23/04/2025 2 articles reseauinternational.net  4min #275749

L'implosion du système Doge : comment le plan de Musk pour les fonctionnaires américains s'est effondré

par MoneyRadar

Ce devait être une révolution dans l'administration américaine. Mais trois mois après son lancement en fanfare, l'initiative phare d'Elon Musk pour «réveiller» les fonctionnaires fédéraux s'essouffle déjà, tandis que son architecte prépare discrètement sa sortie.

En février dernier, le milliardaire et Donald Trump ordonnaient à tous les employés fédéraux d'envoyer chaque semaine un email listant leurs cinq principales réalisations. Le message était clair et menaçant : ne pas s'exécuter équivaudrait à une démission.

Mais l'enquête exclusive du Washington Post, s'appuyant sur des documents confidentiels et des entretiens avec 36 cadres et employés de l'administration, révèle une réalité bien différente : dès le début, les hauts responsables ont saboté l'initiative depuis l'intérieur.

La rébellion silencieuse des bureaucrates

À peine deux jours après l'annonce fracassante de Musk, l'Office of Personnel Management (OPM), véritable «DRH du gouvernement», informait discrètement les responsables des ressources humaines que :

  • L'initiative était en fait «volontaire»
  • Le non-respect de la directive ne serait pas considéré comme une démission
  • Aucun plan n'existait pour exploiter les messages soumis

Ce désaveu officieux, mais direct, a créé un patchwork incohérent de politiques à travers le gouvernement. Aujourd'hui, alors que Musk prépare son départ prévu pour fin mai, la confusion règne :

  • L'Agence de Protection de l'Environnement a déclaré fin mars que la tâche serait «encouragée, mais optionnelle»
  • Les Instituts Nationaux de la Santé ont annoncé début avril la fin pure et simple du mandat
  • La Commission des valeurs mobilières (SEC) continue de rappeler régulièrement l'obligation à son personnel, sans préciser comment les informations sont utilisées

Du sérieux au ridicule

Pour les fonctionnaires qui continuent de se plier à l'exercice, les stratégies varient. Certains se contentent de recycler le même texte chaque semaine avec de légères modifications. D'autres tournent délibérément l'initiative en dérision :

«Certains ont commencé à répondre en russe, juste pour embrouiller qui que ce soit - ou quel que soit le programme d'IA, comme aiment plaisanter certains employés - qui examine les messages», confie un employé du département de l'Agriculture.

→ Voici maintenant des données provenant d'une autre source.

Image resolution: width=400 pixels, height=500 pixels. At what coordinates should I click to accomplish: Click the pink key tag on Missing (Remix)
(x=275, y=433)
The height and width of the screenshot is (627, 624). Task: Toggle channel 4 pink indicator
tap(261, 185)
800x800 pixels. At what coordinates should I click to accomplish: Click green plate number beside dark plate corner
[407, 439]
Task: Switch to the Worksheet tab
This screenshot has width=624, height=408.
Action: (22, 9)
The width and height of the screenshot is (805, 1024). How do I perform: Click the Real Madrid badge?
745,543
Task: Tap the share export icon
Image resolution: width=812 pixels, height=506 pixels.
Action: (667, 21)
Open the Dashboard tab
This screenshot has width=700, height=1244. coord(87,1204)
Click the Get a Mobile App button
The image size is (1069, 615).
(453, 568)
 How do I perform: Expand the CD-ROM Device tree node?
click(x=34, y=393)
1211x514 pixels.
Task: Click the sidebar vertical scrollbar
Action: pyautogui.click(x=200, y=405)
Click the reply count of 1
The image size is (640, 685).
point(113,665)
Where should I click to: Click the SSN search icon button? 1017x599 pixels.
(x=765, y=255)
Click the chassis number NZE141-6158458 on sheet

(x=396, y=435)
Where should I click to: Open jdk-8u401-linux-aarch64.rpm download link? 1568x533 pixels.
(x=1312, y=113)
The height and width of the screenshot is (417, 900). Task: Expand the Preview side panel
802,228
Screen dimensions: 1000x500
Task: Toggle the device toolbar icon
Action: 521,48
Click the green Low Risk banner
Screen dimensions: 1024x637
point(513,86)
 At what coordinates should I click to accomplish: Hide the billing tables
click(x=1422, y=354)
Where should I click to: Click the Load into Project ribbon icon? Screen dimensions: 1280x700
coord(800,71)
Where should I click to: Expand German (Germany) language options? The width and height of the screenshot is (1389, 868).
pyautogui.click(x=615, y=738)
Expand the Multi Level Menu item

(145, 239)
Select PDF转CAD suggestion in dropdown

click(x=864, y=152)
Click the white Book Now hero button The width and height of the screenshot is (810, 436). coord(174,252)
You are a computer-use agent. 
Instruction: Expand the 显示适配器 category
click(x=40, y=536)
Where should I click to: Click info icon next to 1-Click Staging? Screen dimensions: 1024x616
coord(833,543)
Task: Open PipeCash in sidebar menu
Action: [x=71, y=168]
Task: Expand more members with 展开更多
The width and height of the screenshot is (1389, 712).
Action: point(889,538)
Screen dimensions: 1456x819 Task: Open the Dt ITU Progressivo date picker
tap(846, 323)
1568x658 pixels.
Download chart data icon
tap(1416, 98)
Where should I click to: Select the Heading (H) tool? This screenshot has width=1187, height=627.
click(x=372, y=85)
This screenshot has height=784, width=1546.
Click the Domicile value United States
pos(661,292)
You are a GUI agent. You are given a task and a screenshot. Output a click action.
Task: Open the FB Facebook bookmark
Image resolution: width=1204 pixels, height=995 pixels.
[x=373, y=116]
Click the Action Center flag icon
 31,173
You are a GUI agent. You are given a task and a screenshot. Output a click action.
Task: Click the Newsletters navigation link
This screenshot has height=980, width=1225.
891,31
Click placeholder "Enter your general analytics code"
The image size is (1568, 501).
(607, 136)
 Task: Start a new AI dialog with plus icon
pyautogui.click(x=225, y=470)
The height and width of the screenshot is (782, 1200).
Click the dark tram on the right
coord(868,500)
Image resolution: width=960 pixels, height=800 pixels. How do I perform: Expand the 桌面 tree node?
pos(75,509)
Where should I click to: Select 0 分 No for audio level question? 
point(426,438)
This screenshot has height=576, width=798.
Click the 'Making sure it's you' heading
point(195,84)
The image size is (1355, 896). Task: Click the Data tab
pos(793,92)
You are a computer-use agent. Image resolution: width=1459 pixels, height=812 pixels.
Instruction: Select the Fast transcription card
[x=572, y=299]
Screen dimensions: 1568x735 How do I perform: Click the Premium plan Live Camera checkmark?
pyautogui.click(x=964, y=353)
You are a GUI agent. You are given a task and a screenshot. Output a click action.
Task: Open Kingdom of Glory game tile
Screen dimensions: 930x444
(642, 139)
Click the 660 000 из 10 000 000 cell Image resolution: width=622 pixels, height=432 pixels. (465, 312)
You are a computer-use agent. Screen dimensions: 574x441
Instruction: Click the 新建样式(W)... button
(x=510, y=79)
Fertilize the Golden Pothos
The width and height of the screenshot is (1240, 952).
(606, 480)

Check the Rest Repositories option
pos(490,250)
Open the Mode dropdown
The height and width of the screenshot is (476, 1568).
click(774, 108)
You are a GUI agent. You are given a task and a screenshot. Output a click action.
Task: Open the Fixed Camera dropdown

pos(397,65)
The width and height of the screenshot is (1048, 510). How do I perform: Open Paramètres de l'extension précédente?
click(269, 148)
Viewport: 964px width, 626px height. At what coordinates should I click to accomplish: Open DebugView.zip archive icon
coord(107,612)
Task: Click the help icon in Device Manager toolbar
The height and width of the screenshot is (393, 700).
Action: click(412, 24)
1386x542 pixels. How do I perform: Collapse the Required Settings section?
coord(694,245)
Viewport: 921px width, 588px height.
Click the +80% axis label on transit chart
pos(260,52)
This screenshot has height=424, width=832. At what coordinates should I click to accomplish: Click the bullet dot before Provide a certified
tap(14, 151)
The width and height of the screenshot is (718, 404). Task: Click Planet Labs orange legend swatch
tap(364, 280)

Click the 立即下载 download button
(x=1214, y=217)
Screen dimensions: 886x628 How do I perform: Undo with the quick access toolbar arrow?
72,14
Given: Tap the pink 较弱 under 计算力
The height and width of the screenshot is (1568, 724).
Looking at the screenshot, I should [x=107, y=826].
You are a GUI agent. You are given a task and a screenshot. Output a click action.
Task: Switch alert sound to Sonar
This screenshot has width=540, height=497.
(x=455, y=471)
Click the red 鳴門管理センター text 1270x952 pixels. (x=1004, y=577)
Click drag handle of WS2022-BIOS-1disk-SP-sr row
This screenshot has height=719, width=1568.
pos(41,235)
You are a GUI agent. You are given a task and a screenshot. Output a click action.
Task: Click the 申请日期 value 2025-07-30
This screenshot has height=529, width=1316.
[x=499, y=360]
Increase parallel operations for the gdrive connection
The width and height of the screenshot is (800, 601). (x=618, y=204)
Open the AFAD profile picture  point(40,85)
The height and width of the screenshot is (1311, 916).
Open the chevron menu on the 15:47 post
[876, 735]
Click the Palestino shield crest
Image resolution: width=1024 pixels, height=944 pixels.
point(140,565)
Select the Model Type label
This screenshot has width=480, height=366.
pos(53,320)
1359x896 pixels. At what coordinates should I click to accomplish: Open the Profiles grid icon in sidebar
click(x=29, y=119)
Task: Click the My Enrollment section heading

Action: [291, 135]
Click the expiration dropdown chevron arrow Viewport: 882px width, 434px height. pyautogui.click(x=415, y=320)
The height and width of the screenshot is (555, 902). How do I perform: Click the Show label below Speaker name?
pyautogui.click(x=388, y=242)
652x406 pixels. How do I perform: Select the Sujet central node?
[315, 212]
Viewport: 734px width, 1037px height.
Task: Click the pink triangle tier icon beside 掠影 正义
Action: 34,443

Un autre fonctionnaire, au département du Logement et du Développement urbain, a choisi la résistance passive : chaque semaine, il utilise ChatGPT pour générer 10 à 20 pages de «salade de mots» avant d'appuyer sur «envoyer».

Un outil de pouvoir désamorcé

Cette initiative reflète pourtant une pratique bien ancrée dans les entreprises dirigées par Musk. Chez Twitter (devenu X), ces emails hebdomadaires servaient d'outils redoutables lors des vagues de licenciements.

«Si des licenciements étaient prévus, ils consultaient ces emails pour voir le travail effectué», explique une source proche du dossier. «C'était un point de données supplémentaire pour justifier le licenciement d'un employé».

Christopher Stanley, l'ingénieur logiciel qui examinait ces emails chez Twitter, a d'ailleurs suivi Musk dans l'administration fédérale. Mais sans stratégie centrale ni directives claires sur l'utilisation des réponses, l'initiative a perdu sa force de frappe.

Un symbole du déclin d'influence de Musk ?

À l'approche de son départ, l'échec de cette initiative emblématique illustre peut-être les limites de l'approche entrepreneuriale appliquée à l'administration.

La Maison-Blanche, qui refuse de commenter le nombre d'agences exigeant encore ces emails, persiste néanmoins à présenter DOGE (Department of Government Efficiency) comme un modèle de transformation rapide des bureaucraties.

«Personne ne peut nier que DOGE a obtenu un succès historique. Les résultats parlent d'eux-mêmes», affirme un haut responsable de la Maison-Blanche.

Reste à savoir si ces résultats survivront au départ de leur principal artisan, alors que l'administration s'enfonce dans une confusion bureaucratique que Musk avait justement promis d'éliminer.